Local 369 union workers have been locked out of the Pilgrim Power Plant in Plymouth for seventeen days now and with the latest contract proposal voted down, the number of protesters outside of Entergy’s gate has shrunk.
39% of the union workers voted in favor of accepting the contract Wednesday. Kelly O’Brien, a member of the union’s Negotiating Committee, was stationed at the power plant’s gate on Rocky Hill Road Friday where only seventeen protesters walked the line, but he said the low turnout isn’t a reflection of the split vote.

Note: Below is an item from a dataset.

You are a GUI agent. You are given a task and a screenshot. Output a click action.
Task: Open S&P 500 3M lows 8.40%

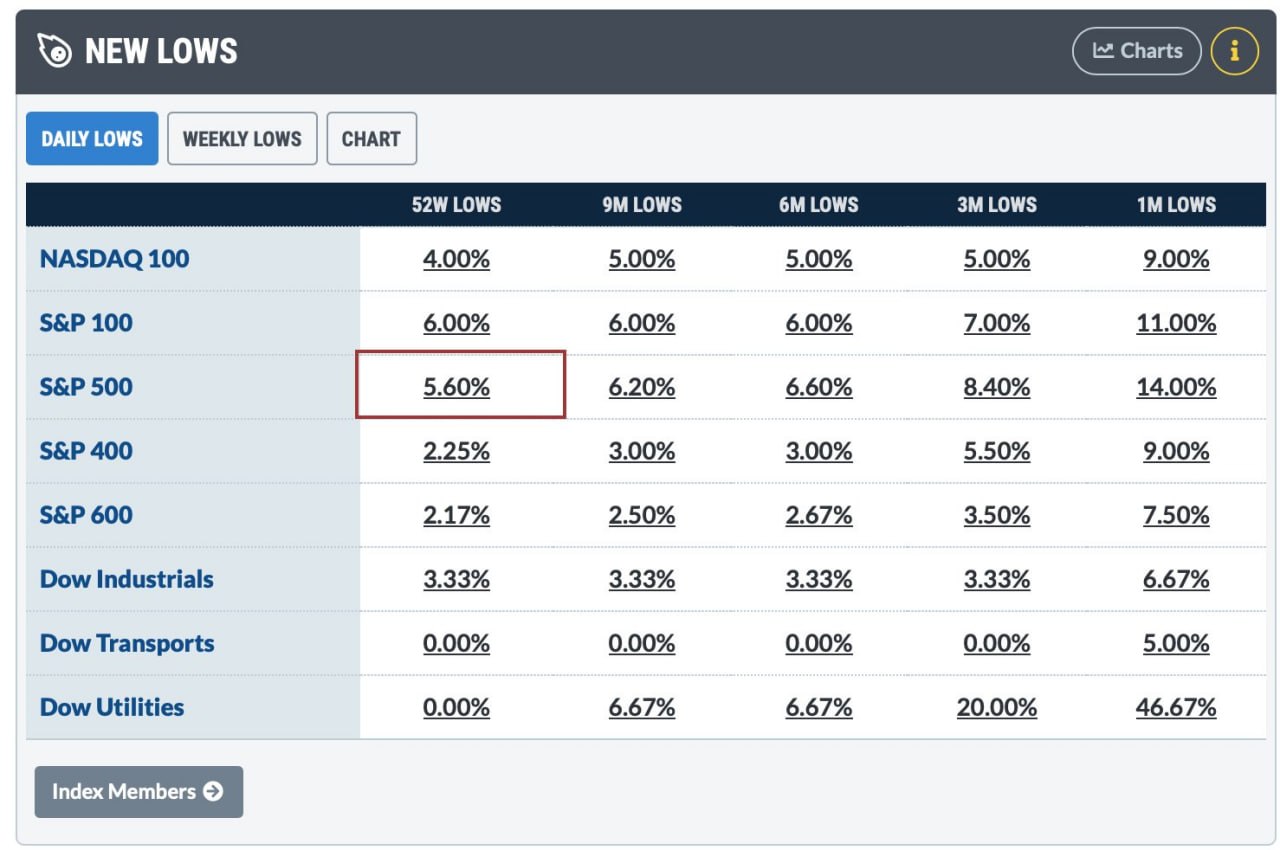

“We’re requiring seven days a week coverage. We know we need to give people a break to spend some time with their families, to get a chance to do what they have to do to take care of their business. As of the end of this week, people will be losing their medical coverage so they have to do what they have to do with that,” said O’Brien.
According to O’Brien, the latest proposal by Entergy would increase a worker’s share of health care costs from 25% to 30% without an increase in wages to compensate the difference.
But he said they’re not giving up on a fair contract with Entergy, “We’re willing to stay at the table and work this thing out.”
In a statement released by Entergy following the contract rejection, the corporation said the Local 369 union workers are “highly skilled” and “highly compensated” and they believe federal mediation will conclude the lockout in Plymouth.